→ **DATASET RECORDS**

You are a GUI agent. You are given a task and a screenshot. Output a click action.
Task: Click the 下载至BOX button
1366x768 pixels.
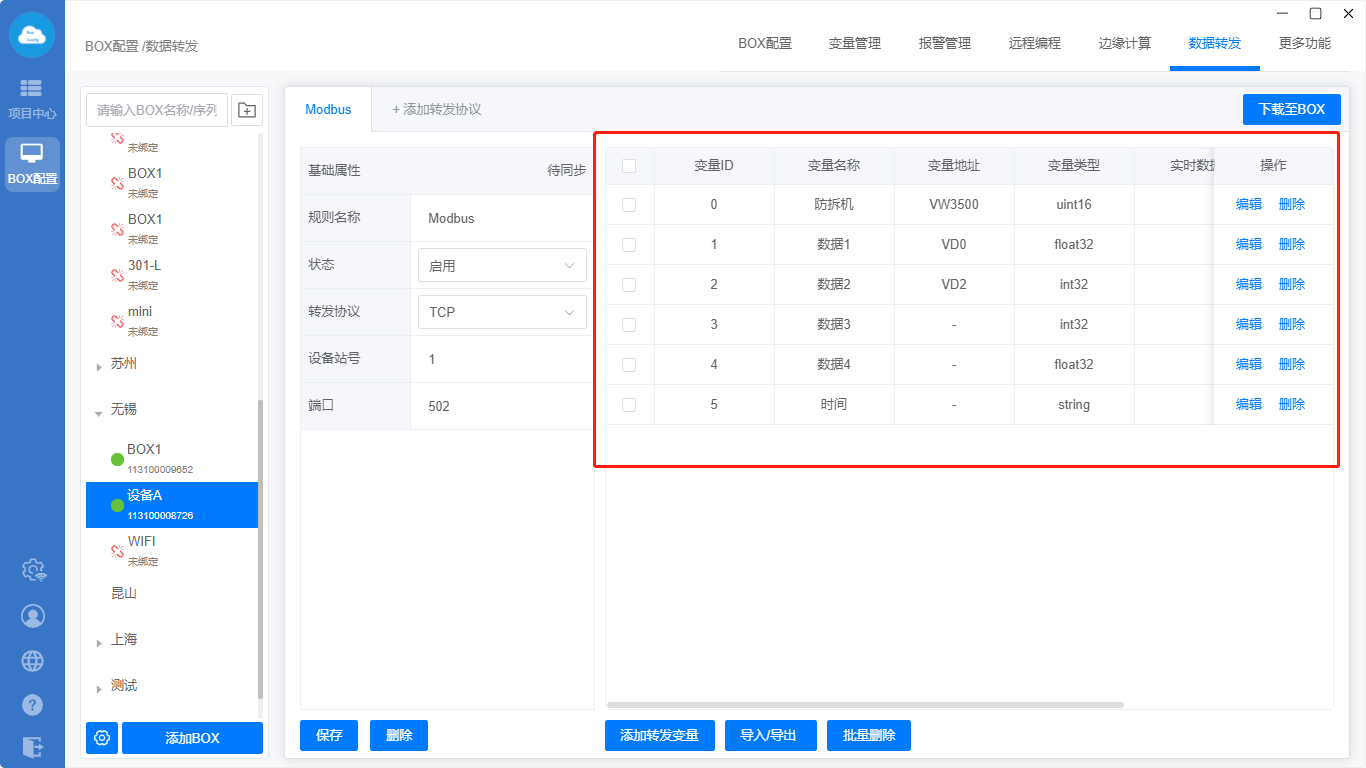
* * *
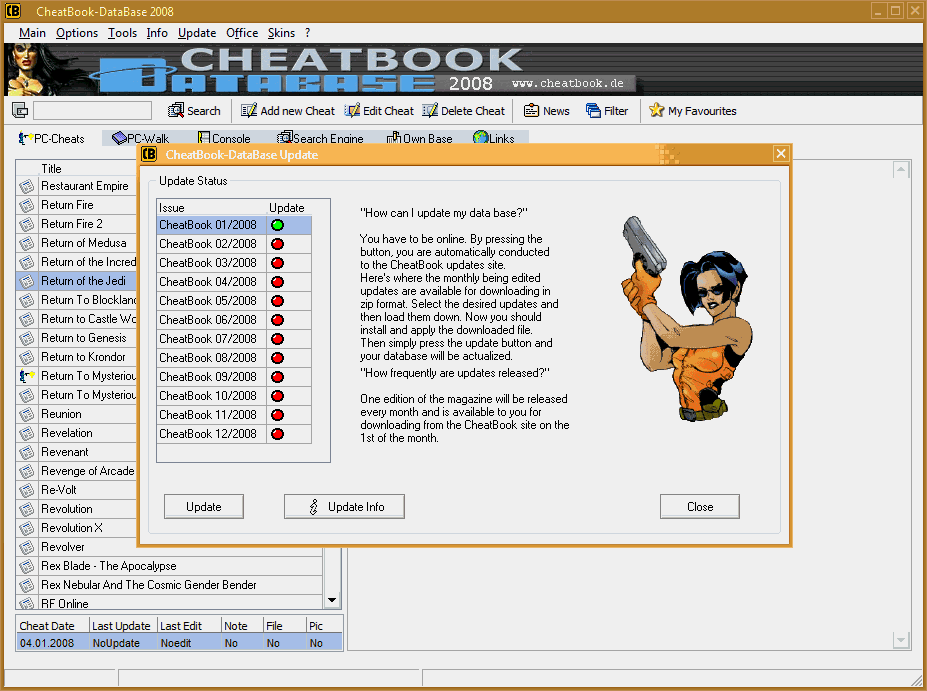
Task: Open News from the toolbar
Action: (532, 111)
---
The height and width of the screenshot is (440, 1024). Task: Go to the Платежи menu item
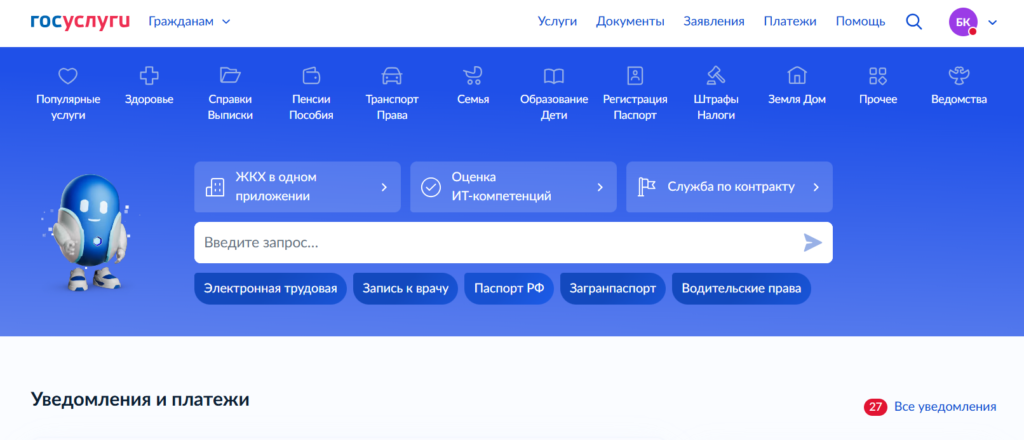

→ **EXERCISE INSTRUCTIONS**
Return the lines from the one containing "You are a GUI" through the one containing "1366x768 pixels.", reproducing each verbatim.

→ **THE RESPONSE**
You are a GUI agent. You are given a task and a screenshot. Output a click action.
Task: Click the 下载至BOX button
1366x768 pixels.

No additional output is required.